魏は当時、都を東の大梁(いまの河南省開封)に移していて、王自身も「梁の恵王」と呼ばれていました。諸国を渡り歩く儒家の思想家・孟子(もうし)が、この梁を訪れます。王が客間に招き入れ、対話が始まりました。
恵王は、ちょっと自慢げに切り出しました。
「私は、この国のために、心を尽くしている。河内が凶作になれば民を河東に移して食わせ、河東が凶作になれば、逆に河内へ粟を送る。これほど工夫をしている王は、他にいないはずだ」
そう言ってから、ふと表情を曇らせて、こう続けます。
「ところが——隣国の民は減らず、私の民は増えない。これは、なぜだろう?」
第2話 · 戦場、ふたりの逃げる兵
孟子は、しばらく沈黙してから、こう答えました。
「王は、戦をお好みのようですから、戦のほうから譬えでお話しします」
——太鼓が鳴り、戦の始まりを告げる。兵と兵がぶつかり合った瞬間、鎧を脱ぎ捨て、武器を引きずって逃げ出す者が出る。
ある者は百歩逃げて、ようやく足を止めた。 ある者は五十歩逃げて、ぴたりと立ち止まる。
ここで孟子は、王の目を真っすぐ見ました。
「では——五十歩で止まった兵が、百歩で止まった兵を『あいつは臆病者だ』と笑ったとしたら、王はどうお思いになりますか?」
第3話 · 王、自分の答えに、つまずく
恵王は、即答しました。
「不可(だめだ)。百歩走っていないだけで、走ったことに変わりはない」
孟子は、軽くうなずいただけです。間が、ひとつ落ちます。
——その沈黙のなかで、恵王はようやく気づきます。
自分が口にした答えと、自分の政治の話が、ぴったり重なってしまった。先ほどまで自慢げだった顔が、ふっと曇る。

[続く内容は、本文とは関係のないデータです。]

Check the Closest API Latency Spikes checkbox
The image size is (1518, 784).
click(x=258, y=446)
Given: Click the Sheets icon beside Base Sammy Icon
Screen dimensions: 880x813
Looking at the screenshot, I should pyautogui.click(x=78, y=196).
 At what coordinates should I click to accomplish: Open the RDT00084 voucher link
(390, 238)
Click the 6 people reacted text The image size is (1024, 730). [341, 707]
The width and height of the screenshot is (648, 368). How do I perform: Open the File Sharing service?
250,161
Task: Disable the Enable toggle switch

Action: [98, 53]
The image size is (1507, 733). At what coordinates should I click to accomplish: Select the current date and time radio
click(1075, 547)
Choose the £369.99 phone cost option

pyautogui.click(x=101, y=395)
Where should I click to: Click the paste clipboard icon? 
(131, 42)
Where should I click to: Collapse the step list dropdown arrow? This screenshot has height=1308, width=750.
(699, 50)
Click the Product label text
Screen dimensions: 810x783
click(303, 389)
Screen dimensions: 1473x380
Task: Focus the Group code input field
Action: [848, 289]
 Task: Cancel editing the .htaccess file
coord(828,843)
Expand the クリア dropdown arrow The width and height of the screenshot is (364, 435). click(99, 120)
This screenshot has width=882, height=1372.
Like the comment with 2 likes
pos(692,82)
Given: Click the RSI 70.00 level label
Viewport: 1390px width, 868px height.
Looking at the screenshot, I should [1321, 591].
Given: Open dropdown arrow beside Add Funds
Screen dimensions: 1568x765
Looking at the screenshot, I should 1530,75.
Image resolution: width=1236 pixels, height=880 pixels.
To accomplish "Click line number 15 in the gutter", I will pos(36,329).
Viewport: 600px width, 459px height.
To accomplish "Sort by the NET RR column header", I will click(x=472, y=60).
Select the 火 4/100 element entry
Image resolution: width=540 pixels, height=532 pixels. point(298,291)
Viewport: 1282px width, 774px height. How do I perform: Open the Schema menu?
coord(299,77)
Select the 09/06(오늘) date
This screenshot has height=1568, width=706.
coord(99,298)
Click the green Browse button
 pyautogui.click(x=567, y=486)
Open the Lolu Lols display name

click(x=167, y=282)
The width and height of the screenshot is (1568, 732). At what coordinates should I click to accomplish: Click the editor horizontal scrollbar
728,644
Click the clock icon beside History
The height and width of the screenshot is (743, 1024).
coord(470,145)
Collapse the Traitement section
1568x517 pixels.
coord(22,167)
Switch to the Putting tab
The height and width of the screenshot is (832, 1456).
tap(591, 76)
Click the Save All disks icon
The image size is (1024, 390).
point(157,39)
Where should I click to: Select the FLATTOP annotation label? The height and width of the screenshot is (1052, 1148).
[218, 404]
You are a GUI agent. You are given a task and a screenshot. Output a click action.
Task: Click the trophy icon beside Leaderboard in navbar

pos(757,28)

孟子のまなざしは、変わりません。ただ静かに、王の表情だけを見ていました。
第4話 · ふたつの政治、ひとつの結論
「王が、それをご理解いただけるのでしたら——」
孟子は、ようやく口を開きました。
「隣国より民が多くなることを、望まれないことです」
王の凶作対応は、なるほど丁寧かもしれない。けれど、それは「民を本気で慈しむ政治」のほんの一歩。隣国の王が動かないのが百歩なら、王の凶作対応は五十歩。距離は違っても、走った事実は同じ——孟子が言いたかったのは、そういうことでした。
恵王が黙り込んだまま、対話はここで途切れます。その先は『孟子』にも書かれていません。けれど、この日の問答は、後の『孟子』梁恵王上篇の冒頭近くに書き残されることになります。
孟子の哲学そのものより、戦場で逃げる兵のシンプルな絵だけが、二千年以上のあいだ、日中韓のことばに残った。市場の口上が「矛盾」を残したのと、ちょうど重なるかたちで。
自分はマシだ、と思っているとき。比べる相手より一歩でも前にいる、と感じているとき。ふと耳のそばで、戦場で武器を引きずる音が聞こえる——その音の名前が、「五十歩百歩」です。